- _What is required_
Repeat only the stretch of lines below that runs from the line with "跑酷 (425, 355)" through the line with "竞速 (128, 335)", unaltered.

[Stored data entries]
● ● ● ●

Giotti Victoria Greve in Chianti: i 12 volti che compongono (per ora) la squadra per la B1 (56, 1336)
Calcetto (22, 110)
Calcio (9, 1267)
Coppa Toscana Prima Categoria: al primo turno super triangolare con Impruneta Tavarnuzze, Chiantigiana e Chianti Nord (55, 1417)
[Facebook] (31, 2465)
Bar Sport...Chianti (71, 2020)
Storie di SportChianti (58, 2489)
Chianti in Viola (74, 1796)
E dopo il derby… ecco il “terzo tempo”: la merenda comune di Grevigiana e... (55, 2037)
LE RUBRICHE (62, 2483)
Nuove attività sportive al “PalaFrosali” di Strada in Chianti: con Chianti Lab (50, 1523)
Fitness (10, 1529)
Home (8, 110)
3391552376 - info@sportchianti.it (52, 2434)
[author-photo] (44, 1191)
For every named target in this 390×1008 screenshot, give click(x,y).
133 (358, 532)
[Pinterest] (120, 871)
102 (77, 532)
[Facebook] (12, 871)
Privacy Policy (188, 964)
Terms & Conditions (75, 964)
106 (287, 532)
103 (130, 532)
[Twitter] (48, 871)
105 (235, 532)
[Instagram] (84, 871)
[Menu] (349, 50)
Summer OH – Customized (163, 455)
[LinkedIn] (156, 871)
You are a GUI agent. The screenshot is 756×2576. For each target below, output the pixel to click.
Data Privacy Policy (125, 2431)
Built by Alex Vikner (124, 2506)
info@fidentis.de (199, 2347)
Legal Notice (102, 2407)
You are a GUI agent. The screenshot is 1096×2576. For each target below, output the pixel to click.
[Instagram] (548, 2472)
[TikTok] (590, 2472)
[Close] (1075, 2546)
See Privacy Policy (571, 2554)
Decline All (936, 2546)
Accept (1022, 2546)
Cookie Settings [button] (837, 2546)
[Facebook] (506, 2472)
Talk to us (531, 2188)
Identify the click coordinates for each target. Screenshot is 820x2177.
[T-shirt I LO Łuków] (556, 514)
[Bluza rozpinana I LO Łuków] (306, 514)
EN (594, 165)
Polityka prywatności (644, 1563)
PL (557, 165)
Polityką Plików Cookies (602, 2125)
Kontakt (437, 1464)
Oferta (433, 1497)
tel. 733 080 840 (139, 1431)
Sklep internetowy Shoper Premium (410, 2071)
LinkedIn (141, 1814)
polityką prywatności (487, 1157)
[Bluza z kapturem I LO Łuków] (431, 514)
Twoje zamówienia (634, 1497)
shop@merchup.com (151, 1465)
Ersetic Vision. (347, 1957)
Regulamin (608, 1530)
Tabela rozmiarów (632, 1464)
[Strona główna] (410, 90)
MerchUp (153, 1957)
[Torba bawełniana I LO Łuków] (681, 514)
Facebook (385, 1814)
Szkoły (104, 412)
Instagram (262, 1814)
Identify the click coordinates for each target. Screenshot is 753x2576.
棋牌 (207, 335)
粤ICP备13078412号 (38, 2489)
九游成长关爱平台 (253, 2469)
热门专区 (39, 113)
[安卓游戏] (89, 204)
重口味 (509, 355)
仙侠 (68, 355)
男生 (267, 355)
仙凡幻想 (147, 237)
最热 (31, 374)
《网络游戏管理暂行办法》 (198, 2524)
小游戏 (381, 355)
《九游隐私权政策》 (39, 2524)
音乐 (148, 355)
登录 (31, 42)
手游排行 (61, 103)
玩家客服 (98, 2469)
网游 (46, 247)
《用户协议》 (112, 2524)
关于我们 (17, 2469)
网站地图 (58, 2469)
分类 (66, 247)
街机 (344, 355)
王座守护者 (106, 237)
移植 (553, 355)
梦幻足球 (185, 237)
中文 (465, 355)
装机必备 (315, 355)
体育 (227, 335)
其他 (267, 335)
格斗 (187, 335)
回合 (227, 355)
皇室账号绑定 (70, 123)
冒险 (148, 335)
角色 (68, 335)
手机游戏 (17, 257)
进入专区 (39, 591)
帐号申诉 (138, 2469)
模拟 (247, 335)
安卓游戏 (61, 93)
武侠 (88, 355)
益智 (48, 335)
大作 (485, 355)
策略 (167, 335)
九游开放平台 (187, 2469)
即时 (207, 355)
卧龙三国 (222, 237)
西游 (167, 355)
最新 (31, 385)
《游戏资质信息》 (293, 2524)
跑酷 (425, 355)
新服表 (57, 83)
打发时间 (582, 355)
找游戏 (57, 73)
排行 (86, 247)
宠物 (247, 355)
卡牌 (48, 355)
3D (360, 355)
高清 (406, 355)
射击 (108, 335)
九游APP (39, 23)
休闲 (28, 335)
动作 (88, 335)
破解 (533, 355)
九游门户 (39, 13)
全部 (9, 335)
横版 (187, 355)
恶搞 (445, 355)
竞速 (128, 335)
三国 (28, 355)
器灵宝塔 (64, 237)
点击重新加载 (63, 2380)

● ● ● ●

- _Answer space_
跑酷 (425, 355)
新服表 (57, 83)
打发时间 (582, 355)
找游戏 (57, 73)
排行 (86, 247)
宠物 (247, 355)
卡牌 (48, 355)
3D (360, 355)
高清 (406, 355)
射击 (108, 335)
九游APP (39, 23)
休闲 (28, 335)
动作 (88, 335)
破解 (533, 355)
九游门户 (39, 13)
全部 (9, 335)
横版 (187, 355)
恶搞 (445, 355)
竞速 (128, 335)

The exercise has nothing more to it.